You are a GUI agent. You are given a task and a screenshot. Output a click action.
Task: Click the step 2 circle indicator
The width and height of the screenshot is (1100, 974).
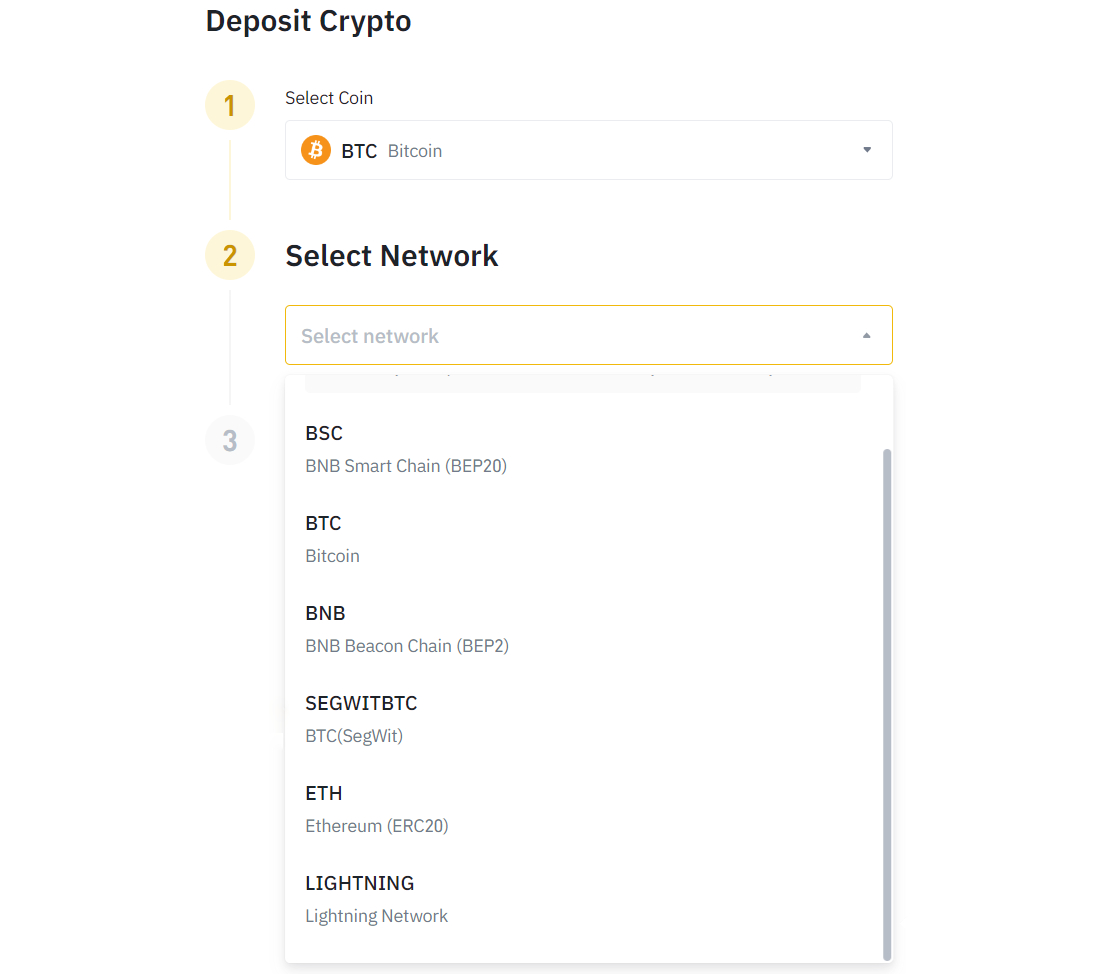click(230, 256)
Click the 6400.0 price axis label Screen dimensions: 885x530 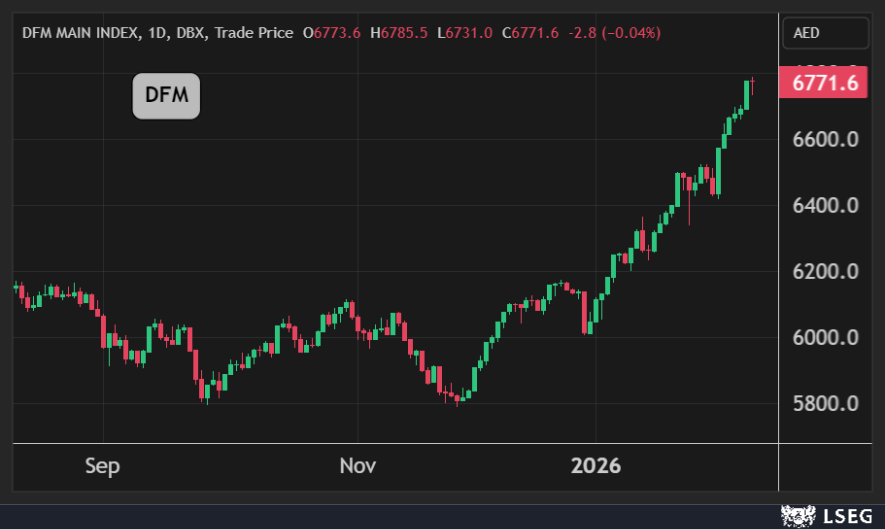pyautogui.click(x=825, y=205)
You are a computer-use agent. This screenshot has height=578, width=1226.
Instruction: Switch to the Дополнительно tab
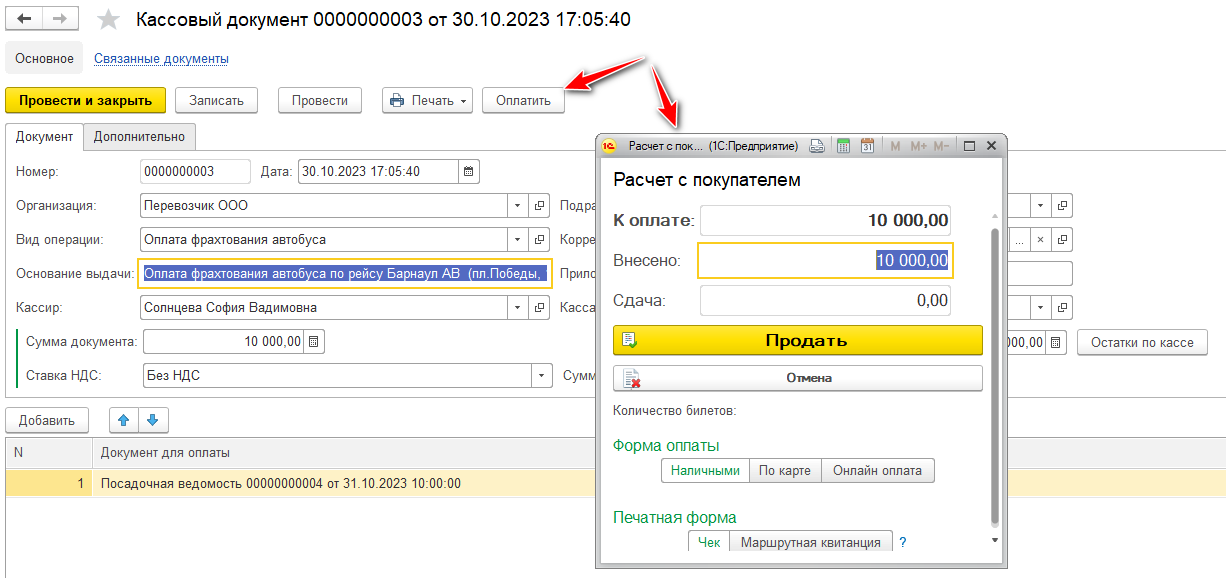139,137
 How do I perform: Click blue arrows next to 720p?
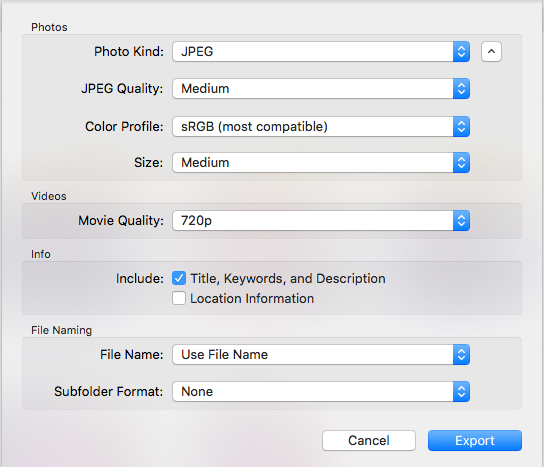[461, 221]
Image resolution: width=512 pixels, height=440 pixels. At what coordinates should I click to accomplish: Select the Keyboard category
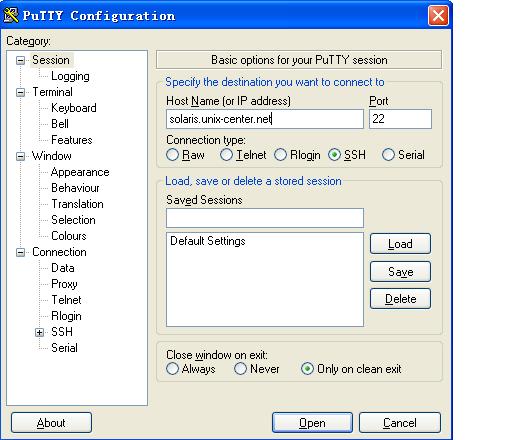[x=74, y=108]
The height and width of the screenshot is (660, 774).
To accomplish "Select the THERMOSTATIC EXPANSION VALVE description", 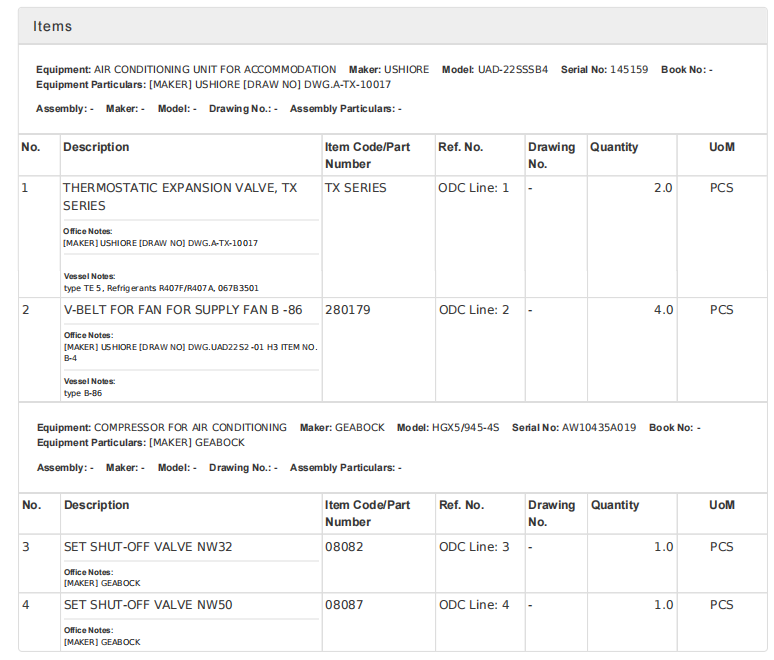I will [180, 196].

────────────────────

(What to produce): Go through the entries above and pull out each line with "agent" in it.

(Response to this exercise):
You are a GUI agent. You are given a task and a screenshot. Output a click action.
You are a computer-use agent. This screenshot has height=578, width=1226.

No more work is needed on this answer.